La Corte di Cassazione ha confermato la condanna a tre anni di reclusione per un uomo accusato di maltrattamenti in famiglia.

Una sentenza che chiude un capitolo doloroso durato oltre un decennio, segnato da violenze fisiche e psicologiche perpetrate all’interno delle mura domestiche.

La vittima, la moglie dell’uomo, ha finalmente ottenuto giustizia dopo anni di sofferenza e paura. La sua decisione di denunciare, sostenuta dal coraggio della figlia maggiore, ha spezzato il muro di silenzio che circondava gli abusi e ha permesso alle autorità di intervenire.

Un percorso difficile

Il percorso intrapreso dalla donna è stato lungo e tortuoso. La denuncia è stata un gesto di enorme coraggio, che ha richiesto un notevole sforzo psicologico. La sua storia è un monito per tutte le vittime di violenza domestica, spesso relegate in un angolino di silenzio e paura.

Un segnale importante

La condanna rappresenta un importante segnale: la violenza domestica non è un fatto privato, ma un reato perseguibile. Le istituzioni sono chiamate a garantire una maggiore tutela alle vittime, fornendo loro gli strumenti necessari per denunciare e uscire da situazioni di pericolo.

La necessità di prevenire

Questo caso solleva interrogativi sulla necessità di prevenire la violenza domestica.
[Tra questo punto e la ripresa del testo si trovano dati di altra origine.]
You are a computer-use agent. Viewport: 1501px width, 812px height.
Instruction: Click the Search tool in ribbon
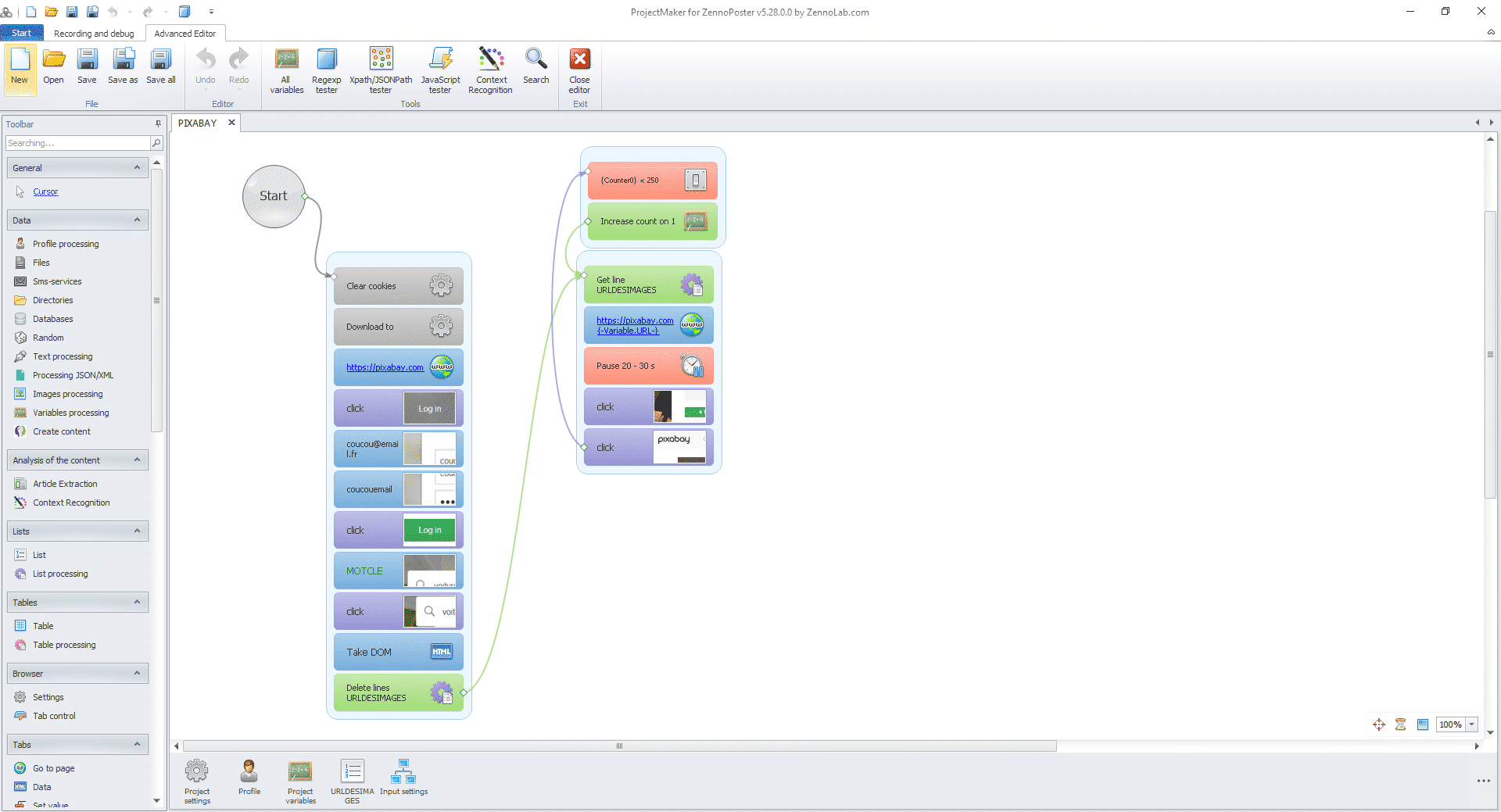pos(536,66)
È fondamentale sensibilizzare l’opinione pubblica su questo tema, promuovendo campagne di informazione e offrendo supporto psicologico alle vittime.

I bambini, testimoni silenti

I tre figli minori della coppia sono stati testimoni involontari degli abusi, vivendo in un ambiente familiare tossico e conflittuale. La loro presenza sottolinea l’importanza di proteggere i minori da ogni forma di violenza e di offrire loro un adeguato sostegno psicologico.